*** Opening of Data in this exercise ***

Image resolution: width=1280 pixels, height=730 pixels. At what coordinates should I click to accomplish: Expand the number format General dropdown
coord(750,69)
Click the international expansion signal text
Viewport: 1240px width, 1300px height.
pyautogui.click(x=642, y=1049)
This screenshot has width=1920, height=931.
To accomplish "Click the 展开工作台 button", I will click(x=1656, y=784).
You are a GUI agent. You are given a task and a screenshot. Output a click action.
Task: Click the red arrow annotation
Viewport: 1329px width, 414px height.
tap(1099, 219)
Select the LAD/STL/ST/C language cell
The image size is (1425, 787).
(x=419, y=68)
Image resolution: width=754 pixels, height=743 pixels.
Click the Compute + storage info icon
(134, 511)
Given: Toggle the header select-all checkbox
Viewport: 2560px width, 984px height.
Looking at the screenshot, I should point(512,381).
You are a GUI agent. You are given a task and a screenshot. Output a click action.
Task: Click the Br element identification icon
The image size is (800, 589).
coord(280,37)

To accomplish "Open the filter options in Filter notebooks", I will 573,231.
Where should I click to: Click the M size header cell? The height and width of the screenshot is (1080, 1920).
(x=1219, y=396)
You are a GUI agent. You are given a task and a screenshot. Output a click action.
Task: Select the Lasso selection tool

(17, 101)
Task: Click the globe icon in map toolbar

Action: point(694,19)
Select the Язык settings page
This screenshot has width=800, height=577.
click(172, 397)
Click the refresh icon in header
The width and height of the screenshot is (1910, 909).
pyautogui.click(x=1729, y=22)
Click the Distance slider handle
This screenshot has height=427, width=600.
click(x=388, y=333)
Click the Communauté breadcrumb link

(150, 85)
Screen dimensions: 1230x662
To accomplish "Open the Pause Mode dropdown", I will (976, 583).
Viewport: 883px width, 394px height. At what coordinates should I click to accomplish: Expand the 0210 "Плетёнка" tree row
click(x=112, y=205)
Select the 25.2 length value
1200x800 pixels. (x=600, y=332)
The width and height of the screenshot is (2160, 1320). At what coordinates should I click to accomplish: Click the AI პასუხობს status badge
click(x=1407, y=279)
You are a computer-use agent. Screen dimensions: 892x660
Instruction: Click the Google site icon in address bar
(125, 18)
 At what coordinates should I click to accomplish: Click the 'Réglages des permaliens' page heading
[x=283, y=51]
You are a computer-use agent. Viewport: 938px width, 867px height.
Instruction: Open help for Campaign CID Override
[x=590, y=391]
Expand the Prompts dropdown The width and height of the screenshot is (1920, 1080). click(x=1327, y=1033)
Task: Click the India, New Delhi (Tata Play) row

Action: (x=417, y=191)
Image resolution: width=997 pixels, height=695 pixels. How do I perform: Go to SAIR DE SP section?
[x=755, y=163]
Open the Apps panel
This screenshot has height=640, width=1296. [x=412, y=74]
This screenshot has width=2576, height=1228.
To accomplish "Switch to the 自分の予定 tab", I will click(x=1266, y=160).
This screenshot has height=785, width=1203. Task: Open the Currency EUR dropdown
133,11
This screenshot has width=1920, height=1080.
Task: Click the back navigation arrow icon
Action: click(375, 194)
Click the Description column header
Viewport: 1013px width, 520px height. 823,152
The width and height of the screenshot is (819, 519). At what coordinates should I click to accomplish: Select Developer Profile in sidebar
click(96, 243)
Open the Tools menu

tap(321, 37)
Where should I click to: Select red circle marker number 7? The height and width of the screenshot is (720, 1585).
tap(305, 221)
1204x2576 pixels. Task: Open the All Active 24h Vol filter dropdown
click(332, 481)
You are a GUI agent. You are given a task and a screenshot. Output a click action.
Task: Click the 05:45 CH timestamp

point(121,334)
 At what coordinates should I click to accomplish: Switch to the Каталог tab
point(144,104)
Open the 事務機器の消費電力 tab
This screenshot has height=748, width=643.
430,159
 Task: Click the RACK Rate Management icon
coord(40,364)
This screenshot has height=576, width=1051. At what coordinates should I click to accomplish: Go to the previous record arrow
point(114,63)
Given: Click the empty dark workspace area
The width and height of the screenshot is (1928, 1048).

*** Close of Data in this exercise ***

What the exercise asks: Type out the whole of the data again, exactly as shown.

Answer section:
Image resolution: width=1280 pixels, height=730 pixels. At what coordinates should I click to accomplish: Expand the number format General dropdown
coord(750,69)
Click the international expansion signal text
Viewport: 1240px width, 1300px height.
pyautogui.click(x=642, y=1049)
This screenshot has width=1920, height=931.
To accomplish "Click the 展开工作台 button", I will click(x=1656, y=784).
You are a GUI agent. You are given a task and a screenshot. Output a click action.
Task: Click the red arrow annotation
Viewport: 1329px width, 414px height.
tap(1099, 219)
Select the LAD/STL/ST/C language cell
The image size is (1425, 787).
(x=419, y=68)
Image resolution: width=754 pixels, height=743 pixels.
Click the Compute + storage info icon
(134, 511)
Given: Toggle the header select-all checkbox
Viewport: 2560px width, 984px height.
Looking at the screenshot, I should point(512,381).
You are a GUI agent. You are given a task and a screenshot. Output a click action.
Task: Click the Br element identification icon
The image size is (800, 589).
coord(280,37)

To accomplish "Open the filter options in Filter notebooks", I will 573,231.
Where should I click to: Click the M size header cell? The height and width of the screenshot is (1080, 1920).
(x=1219, y=396)
You are a GUI agent. You are given a task and a screenshot. Output a click action.
Task: Select the Lasso selection tool

(17, 101)
Task: Click the globe icon in map toolbar

Action: point(694,19)
Select the Язык settings page
This screenshot has width=800, height=577.
click(172, 397)
Click the refresh icon in header
The width and height of the screenshot is (1910, 909).
pyautogui.click(x=1729, y=22)
Click the Distance slider handle
This screenshot has height=427, width=600.
click(x=388, y=333)
Click the Communauté breadcrumb link

(150, 85)
Screen dimensions: 1230x662
To accomplish "Open the Pause Mode dropdown", I will (976, 583).
Viewport: 883px width, 394px height. At what coordinates should I click to accomplish: Expand the 0210 "Плетёнка" tree row
click(x=112, y=205)
Select the 25.2 length value
1200x800 pixels. (x=600, y=332)
The width and height of the screenshot is (2160, 1320). At what coordinates should I click to accomplish: Click the AI პასუხობს status badge
click(x=1407, y=279)
You are a computer-use agent. Screen dimensions: 892x660
Instruction: Click the Google site icon in address bar
(125, 18)
 At what coordinates should I click to accomplish: Click the 'Réglages des permaliens' page heading
[x=283, y=51]
You are a computer-use agent. Viewport: 938px width, 867px height.
Instruction: Open help for Campaign CID Override
[x=590, y=391]
Expand the Prompts dropdown The width and height of the screenshot is (1920, 1080). click(x=1327, y=1033)
Task: Click the India, New Delhi (Tata Play) row

Action: (x=417, y=191)
Image resolution: width=997 pixels, height=695 pixels. How do I perform: Go to SAIR DE SP section?
[x=755, y=163]
Open the Apps panel
This screenshot has height=640, width=1296. [x=412, y=74]
This screenshot has width=2576, height=1228.
To accomplish "Switch to the 自分の予定 tab", I will click(x=1266, y=160).
This screenshot has height=785, width=1203. Task: Open the Currency EUR dropdown
133,11
This screenshot has width=1920, height=1080.
Task: Click the back navigation arrow icon
Action: click(375, 194)
Click the Description column header
Viewport: 1013px width, 520px height. 823,152
The width and height of the screenshot is (819, 519). At what coordinates should I click to accomplish: Select Developer Profile in sidebar
click(96, 243)
Open the Tools menu

tap(321, 37)
Where should I click to: Select red circle marker number 7? The height and width of the screenshot is (720, 1585).
tap(305, 221)
1204x2576 pixels. Task: Open the All Active 24h Vol filter dropdown
click(332, 481)
You are a GUI agent. You are given a task and a screenshot. Output a click action.
Task: Click the 05:45 CH timestamp

point(121,334)
 At what coordinates should I click to accomplish: Switch to the Каталог tab
point(144,104)
Open the 事務機器の消費電力 tab
This screenshot has height=748, width=643.
430,159
 Task: Click the RACK Rate Management icon
coord(40,364)
This screenshot has height=576, width=1051. At what coordinates should I click to accomplish: Go to the previous record arrow
point(114,63)
Given: Click the empty dark workspace area
The width and height of the screenshot is (1928, 1048).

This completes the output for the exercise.